Violetta
Estefanía Ruiz me metió a fortiori,
en dos bretes: por un lado, además leer esa catedral de palabras, o desierto
barroco como definió Roberto Bolaño a las novelas de Daniel Sada, ahora tenía
que reseñar su obra de no-ficción, escrita casi a contrapelo de su narrativa.
Por otro lado, Violetta me pidió presentar una antología donde Sada apunta y
dispara hacia diferentes y disímbolas presas: lo mismo un prólogo a Salvador
Elizondo, que los artificios de la vida académica, que un artículo sobre la
demolición del estadio de beisbol del Seguro Social, que una disquisición sobre
la formas retóricas, que Wittgenstein y el lenguaje ordinario, que las
limitantes de la crónica urbana, que un prólogo a El Llano en Llamas o que la falta de renovación del cuento, genero
encerrado en sus propios cánones, cuya preceptiva sigue siendo rígida.
Menudo
compromiso para el presentador que no obstante intuye que la sucesión de los 25
textos, publicados en los años 90, no es fortuita ni caótica sino que tienen su
orden interno y su ilación secreta, como ha dejado entrever Héctor Iván
González. ¿En qué consiste ese orden?

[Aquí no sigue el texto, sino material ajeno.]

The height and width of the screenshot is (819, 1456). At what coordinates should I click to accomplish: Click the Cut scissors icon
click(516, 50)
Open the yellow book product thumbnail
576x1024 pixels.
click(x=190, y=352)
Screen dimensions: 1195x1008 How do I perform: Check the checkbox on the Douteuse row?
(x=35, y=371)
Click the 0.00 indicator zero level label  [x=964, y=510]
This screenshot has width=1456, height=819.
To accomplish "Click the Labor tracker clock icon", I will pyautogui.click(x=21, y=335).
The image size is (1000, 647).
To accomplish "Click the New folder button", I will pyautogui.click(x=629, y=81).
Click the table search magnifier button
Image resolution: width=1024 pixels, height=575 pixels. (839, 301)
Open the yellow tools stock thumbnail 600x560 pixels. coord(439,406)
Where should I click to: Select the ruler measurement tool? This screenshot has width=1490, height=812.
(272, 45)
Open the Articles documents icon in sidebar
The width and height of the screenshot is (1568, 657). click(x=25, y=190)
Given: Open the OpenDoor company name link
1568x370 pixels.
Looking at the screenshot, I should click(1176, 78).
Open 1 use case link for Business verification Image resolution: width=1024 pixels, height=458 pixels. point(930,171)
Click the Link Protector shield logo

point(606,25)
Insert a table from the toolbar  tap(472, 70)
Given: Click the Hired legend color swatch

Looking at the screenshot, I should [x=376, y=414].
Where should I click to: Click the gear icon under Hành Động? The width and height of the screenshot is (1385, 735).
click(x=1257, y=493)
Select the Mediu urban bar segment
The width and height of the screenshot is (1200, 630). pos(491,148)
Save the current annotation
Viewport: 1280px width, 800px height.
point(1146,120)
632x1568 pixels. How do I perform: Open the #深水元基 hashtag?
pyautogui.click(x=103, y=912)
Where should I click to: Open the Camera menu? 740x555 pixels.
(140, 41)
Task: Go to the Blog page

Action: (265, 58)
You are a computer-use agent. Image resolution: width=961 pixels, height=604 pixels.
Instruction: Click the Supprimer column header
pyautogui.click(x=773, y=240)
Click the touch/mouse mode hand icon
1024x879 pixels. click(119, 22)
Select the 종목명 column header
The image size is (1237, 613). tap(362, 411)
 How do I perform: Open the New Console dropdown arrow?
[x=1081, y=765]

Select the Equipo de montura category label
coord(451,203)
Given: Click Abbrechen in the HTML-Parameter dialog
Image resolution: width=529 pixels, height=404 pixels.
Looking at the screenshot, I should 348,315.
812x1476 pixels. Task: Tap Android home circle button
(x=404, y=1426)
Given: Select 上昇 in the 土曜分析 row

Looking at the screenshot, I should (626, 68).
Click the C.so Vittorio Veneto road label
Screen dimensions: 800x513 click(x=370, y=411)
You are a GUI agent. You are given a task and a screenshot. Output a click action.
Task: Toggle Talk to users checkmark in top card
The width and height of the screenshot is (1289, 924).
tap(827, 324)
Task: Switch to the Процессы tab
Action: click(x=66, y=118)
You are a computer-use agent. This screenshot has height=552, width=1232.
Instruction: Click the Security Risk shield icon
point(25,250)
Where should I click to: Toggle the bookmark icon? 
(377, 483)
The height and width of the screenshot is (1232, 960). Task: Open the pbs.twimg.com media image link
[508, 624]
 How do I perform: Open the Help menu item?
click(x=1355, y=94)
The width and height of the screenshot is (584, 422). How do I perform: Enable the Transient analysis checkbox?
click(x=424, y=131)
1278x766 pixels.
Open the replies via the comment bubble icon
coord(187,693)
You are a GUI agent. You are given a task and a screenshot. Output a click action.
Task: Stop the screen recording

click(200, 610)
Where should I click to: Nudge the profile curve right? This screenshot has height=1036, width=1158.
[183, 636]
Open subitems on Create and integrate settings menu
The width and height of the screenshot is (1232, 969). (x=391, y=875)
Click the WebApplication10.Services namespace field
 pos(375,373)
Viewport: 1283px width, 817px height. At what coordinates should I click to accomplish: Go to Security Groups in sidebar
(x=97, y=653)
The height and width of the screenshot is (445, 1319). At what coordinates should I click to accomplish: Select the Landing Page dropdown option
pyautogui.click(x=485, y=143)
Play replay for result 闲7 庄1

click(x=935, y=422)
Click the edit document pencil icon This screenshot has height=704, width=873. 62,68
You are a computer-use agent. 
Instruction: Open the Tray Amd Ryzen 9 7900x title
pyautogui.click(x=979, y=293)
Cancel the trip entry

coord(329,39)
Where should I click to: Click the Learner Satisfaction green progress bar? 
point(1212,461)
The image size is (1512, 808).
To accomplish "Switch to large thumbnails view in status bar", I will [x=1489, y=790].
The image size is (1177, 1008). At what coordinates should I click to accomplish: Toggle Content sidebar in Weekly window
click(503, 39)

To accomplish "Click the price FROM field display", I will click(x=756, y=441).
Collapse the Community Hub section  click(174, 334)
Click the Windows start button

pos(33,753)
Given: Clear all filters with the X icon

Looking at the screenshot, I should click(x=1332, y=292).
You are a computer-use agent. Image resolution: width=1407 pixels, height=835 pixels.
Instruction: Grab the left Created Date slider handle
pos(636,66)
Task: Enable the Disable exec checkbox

No lo diré: el lector habrá de descubrirlo
por sí mismo. El temple deslumbrante
es una caja de sorpresas, o más bien: un crucigrama ontológico por resolver. O
mejor: es parte de la ambición de un autor que rompe a conciencia con el
paradigma lingüístico, los tropos y todos los géneros de la escritura, sin
excepción. A Sada no se le lee, se le escala como un Everest.
Iconoclasta,
a la vez que introspectivo (Sada quedó ciego durante la última etapa de su vida
y memorizaba las frases de sus narraciones o pedía ampliar el tipo de letra de
su computadora hasta descifrar a medias sus párrafos) el autor cubrió como
topógrafo incansable su paisaje interior y lo midió palmo a palmo, cada vez
desde ángulos distintos: sus novelas delatan un punto de vista diferente entre
sí; cada obra es una perspectiva. A la vez, es la pretensión utópica de
reforestar el desierto. A su manera, Sada consiguió la meta. Murió
relativamente joven y su obra pudo haberse enriquecido con más novelas, pero su
territorio novelístico estaba plenamente colonizado. No digo que se hubiera
repetido; habría persistido.
Por
fortuna, los dos prólogos, uno de Héctor Iván González y otro de Adriana
Jiménez (la viuda del escritor) arman este rompecabezas inefable, juntando los
materiales y formando el complemento del paisaje interior de Sada, añadiendo su
faceta como ensayista: su vitalismo vitalicio, la métrica en su prosa, el ritmo
de su fraseo a veces corto y tajante, otras veces largo y sinuoso “como
terminando en cola de pescado” diría Josep Pla (otro payés que amaba su masía),
el nuevo lenguaje casi auditivo que imbrica modismos con arcaísmos, la agudeza
como lector de lo real y del corpus literario, y sobre todo “el depurado punto
de vista” como principio rector de cualquier narración y análisis de personajes
que Sada traspone sin alteración forzada, al ensayo y al artículo de prensa;
este punto de vista fue la lente con la que Sada leyó a sus autores afines y
generó simultáneamente a sus propios precursores, como decía Borges hablando de
Kafka.
Por eso
comparto la opinión de Héctor Iván de que la espina dorsal de esta antología es
la revelación de Sada como lector riguroso, que no toleraba los “maquinazos”,
que odiaba violar sus ocho reglas plasmadas en su artículo Así escribo (le faltaron dos para iluminar con un decálogo
heterodoxo el camino de cualquier escritor actual). Así entiendo el título del
libro: el temple deslumbrante de un gran escritor, que fue, al mismo tiempo, el
filibustero de “una veta más subrepticia” como el propio Sada apunta en uno de
sus artículos: “acaso la verdadera: el gusto del lector y sus pruritos”.
Sin embargo
creo que en sus textos de no ficción, reseñas y artículos, el humor sardónico,
burlón, desaforado, no se refleja con la misma intensidad como lo delatan sus
novelas fundamentales (si acaso hay sarcasmo regocijante en La dignidad del futbol ratonero, entre
algunos otros) quizá porque el autor descreía del periodismo y de cualquier
distracción (así fuera con las mismas armas de la escritura), para la ejecución
de sus creaciones mayores. Huelga aclarar que muchos de sus ensayos son
trasuntos inmediatos, en clave, de sus creaciones literarias; apéndice
admirable pero secundario de su cuerpo literario.